Data records: Begin
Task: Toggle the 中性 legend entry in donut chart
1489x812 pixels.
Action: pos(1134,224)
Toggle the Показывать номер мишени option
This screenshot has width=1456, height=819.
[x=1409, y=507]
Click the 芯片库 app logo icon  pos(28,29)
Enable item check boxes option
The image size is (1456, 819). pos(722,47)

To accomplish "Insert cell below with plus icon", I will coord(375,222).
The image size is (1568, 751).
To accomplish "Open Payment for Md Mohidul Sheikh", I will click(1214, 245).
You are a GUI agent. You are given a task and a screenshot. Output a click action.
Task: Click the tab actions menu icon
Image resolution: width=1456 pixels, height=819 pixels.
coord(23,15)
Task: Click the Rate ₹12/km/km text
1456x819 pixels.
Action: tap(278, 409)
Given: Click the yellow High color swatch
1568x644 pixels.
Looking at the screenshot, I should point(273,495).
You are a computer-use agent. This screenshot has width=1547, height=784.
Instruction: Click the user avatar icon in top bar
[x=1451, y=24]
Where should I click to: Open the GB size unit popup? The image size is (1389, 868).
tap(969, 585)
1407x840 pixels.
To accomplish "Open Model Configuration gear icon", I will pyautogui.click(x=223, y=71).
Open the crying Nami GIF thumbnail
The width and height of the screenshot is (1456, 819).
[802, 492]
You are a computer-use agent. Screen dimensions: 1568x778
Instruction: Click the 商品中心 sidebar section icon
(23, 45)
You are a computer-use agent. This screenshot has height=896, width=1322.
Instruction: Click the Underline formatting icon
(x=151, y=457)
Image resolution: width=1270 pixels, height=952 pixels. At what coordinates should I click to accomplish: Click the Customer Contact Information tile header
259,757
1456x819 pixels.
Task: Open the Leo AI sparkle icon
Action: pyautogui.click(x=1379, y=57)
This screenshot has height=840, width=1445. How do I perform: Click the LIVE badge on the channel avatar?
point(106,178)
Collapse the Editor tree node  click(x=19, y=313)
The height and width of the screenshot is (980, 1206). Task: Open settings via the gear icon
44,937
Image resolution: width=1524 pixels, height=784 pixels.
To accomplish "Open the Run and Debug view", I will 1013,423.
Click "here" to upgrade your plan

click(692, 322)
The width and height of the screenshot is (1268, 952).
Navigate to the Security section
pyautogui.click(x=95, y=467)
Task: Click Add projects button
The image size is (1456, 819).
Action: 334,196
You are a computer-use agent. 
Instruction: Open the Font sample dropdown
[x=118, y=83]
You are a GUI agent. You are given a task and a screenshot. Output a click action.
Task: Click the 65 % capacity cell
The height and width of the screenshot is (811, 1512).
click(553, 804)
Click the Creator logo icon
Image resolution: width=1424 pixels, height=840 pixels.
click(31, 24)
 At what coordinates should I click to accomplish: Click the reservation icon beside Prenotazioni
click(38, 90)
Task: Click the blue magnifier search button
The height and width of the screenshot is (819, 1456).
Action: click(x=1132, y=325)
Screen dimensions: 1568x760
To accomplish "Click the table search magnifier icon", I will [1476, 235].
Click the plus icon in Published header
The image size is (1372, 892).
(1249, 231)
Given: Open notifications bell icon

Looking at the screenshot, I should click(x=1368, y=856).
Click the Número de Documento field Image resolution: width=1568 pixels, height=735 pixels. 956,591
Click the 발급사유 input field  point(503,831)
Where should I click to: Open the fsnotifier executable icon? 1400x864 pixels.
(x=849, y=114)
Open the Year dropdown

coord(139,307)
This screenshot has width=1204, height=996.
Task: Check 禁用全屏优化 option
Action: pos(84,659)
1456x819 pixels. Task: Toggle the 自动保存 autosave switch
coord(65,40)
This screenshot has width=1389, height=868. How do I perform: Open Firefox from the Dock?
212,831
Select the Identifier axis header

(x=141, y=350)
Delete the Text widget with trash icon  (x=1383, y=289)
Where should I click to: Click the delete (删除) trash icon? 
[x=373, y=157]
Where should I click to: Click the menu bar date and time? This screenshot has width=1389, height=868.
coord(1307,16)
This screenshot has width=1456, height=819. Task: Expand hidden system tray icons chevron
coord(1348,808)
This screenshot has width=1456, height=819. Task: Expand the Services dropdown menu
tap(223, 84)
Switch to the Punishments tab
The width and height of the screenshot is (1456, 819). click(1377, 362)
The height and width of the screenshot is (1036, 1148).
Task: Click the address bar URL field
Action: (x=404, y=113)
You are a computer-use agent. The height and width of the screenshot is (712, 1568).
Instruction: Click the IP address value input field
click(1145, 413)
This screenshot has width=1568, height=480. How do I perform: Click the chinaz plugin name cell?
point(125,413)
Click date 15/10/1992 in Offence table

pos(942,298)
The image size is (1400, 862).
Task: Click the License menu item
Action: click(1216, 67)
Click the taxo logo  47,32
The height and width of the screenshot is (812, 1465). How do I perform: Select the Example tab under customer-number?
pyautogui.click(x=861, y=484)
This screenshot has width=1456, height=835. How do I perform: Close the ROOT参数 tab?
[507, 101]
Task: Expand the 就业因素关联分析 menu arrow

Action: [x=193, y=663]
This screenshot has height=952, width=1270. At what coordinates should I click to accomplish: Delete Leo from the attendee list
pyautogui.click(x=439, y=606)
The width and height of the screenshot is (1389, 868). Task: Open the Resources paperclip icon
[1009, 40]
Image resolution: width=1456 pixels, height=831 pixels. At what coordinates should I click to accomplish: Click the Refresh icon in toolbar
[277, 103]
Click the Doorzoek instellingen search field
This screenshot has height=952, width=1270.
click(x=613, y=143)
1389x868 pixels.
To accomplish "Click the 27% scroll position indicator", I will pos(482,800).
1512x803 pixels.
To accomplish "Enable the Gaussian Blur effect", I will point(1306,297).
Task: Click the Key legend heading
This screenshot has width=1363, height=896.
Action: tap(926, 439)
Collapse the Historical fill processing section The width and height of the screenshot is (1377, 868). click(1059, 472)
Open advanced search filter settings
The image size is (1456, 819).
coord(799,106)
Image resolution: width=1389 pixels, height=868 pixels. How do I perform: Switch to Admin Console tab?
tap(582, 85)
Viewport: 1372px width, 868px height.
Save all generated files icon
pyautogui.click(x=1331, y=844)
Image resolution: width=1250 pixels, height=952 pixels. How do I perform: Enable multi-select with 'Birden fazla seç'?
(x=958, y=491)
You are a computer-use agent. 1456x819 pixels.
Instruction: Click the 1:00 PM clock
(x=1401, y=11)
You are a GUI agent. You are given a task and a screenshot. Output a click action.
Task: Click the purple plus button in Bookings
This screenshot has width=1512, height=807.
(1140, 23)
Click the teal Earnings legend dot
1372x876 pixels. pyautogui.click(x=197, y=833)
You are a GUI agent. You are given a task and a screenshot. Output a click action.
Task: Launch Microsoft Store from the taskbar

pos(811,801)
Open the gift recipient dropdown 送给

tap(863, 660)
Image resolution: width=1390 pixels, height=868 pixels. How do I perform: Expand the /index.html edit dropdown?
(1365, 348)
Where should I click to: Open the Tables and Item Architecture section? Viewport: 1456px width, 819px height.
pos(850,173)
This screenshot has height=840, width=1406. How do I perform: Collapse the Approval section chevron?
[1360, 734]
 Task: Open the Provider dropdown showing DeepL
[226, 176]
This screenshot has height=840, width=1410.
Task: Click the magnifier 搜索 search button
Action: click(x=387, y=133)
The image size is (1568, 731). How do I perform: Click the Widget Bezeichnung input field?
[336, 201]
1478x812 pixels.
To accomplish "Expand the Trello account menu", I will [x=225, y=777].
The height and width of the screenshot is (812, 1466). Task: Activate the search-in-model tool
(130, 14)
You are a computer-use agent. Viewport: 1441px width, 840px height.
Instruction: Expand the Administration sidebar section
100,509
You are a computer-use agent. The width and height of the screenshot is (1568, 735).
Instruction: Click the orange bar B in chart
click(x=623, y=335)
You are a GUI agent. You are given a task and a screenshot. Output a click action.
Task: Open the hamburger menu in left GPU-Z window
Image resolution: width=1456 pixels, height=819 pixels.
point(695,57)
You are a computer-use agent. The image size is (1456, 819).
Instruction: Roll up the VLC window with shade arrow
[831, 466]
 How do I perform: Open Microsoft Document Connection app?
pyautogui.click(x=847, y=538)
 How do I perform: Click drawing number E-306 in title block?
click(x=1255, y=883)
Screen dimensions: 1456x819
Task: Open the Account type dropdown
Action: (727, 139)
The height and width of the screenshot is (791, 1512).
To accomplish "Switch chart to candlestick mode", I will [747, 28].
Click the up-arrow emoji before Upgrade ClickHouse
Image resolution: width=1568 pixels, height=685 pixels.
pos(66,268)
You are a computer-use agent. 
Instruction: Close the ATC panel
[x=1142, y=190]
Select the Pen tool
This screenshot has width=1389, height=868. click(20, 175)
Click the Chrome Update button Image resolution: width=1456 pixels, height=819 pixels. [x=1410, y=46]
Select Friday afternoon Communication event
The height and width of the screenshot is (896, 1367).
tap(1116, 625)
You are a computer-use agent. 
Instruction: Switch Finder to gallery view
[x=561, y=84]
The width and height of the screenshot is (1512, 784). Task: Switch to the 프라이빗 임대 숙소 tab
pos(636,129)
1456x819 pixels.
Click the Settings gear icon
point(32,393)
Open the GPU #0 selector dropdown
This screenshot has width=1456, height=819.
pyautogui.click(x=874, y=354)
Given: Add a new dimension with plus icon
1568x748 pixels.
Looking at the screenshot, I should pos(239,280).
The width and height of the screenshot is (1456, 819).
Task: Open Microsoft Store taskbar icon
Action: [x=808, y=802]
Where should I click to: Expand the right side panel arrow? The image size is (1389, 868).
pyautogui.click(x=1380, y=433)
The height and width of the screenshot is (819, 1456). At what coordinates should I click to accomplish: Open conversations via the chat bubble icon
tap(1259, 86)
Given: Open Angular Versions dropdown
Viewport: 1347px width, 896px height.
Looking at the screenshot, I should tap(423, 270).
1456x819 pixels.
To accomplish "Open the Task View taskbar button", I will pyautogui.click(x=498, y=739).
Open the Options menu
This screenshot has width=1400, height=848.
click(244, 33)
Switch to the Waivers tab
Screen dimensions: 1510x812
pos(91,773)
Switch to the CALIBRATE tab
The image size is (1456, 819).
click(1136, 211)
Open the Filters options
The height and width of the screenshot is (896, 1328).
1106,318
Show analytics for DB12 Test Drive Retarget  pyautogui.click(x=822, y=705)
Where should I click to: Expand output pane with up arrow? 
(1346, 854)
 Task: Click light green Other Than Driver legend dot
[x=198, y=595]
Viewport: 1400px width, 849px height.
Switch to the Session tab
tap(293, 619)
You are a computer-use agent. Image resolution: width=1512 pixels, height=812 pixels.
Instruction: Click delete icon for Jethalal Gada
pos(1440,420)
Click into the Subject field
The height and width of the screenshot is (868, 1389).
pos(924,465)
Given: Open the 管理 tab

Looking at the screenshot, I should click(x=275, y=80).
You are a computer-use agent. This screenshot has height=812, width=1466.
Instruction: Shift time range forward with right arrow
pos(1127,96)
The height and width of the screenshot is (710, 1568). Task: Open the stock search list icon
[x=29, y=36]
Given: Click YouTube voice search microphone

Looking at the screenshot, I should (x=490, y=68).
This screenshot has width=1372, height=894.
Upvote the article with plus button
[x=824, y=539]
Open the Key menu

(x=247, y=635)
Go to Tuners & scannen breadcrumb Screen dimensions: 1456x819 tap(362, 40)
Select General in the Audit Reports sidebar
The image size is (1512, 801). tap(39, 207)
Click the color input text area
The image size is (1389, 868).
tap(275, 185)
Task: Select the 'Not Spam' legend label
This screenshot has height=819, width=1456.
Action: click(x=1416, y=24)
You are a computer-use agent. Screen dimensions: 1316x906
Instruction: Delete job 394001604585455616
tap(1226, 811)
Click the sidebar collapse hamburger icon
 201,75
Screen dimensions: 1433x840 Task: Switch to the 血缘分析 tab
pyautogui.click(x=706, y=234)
Data records: End
# Work to complete:
Reproduce word for word the material above, beginning with the line that contains "Given: Open Angular Versions dropdown" and ending with the line that contains "Go to Tuners".

# Written response:
Given: Open Angular Versions dropdown
Viewport: 1347px width, 896px height.
Looking at the screenshot, I should tap(423, 270).
1456x819 pixels.
To accomplish "Open the Task View taskbar button", I will pyautogui.click(x=498, y=739).
Open the Options menu
This screenshot has width=1400, height=848.
click(244, 33)
Switch to the Waivers tab
Screen dimensions: 1510x812
pos(91,773)
Switch to the CALIBRATE tab
The image size is (1456, 819).
click(1136, 211)
Open the Filters options
The height and width of the screenshot is (896, 1328).
1106,318
Show analytics for DB12 Test Drive Retarget  pyautogui.click(x=822, y=705)
Where should I click to: Expand output pane with up arrow? 
(1346, 854)
 Task: Click light green Other Than Driver legend dot
[x=198, y=595]
Viewport: 1400px width, 849px height.
Switch to the Session tab
tap(293, 619)
You are a computer-use agent. Image resolution: width=1512 pixels, height=812 pixels.
Instruction: Click delete icon for Jethalal Gada
pos(1440,420)
Click into the Subject field
The height and width of the screenshot is (868, 1389).
pos(924,465)
Given: Open the 管理 tab

Looking at the screenshot, I should click(x=275, y=80).
You are a computer-use agent. This screenshot has height=812, width=1466.
Instruction: Shift time range forward with right arrow
pos(1127,96)
The height and width of the screenshot is (710, 1568). Task: Open the stock search list icon
[x=29, y=36]
Given: Click YouTube voice search microphone

Looking at the screenshot, I should (x=490, y=68).
This screenshot has width=1372, height=894.
Upvote the article with plus button
[x=824, y=539]
Open the Key menu

(x=247, y=635)
Go to Tuners & scannen breadcrumb Screen dimensions: 1456x819 tap(362, 40)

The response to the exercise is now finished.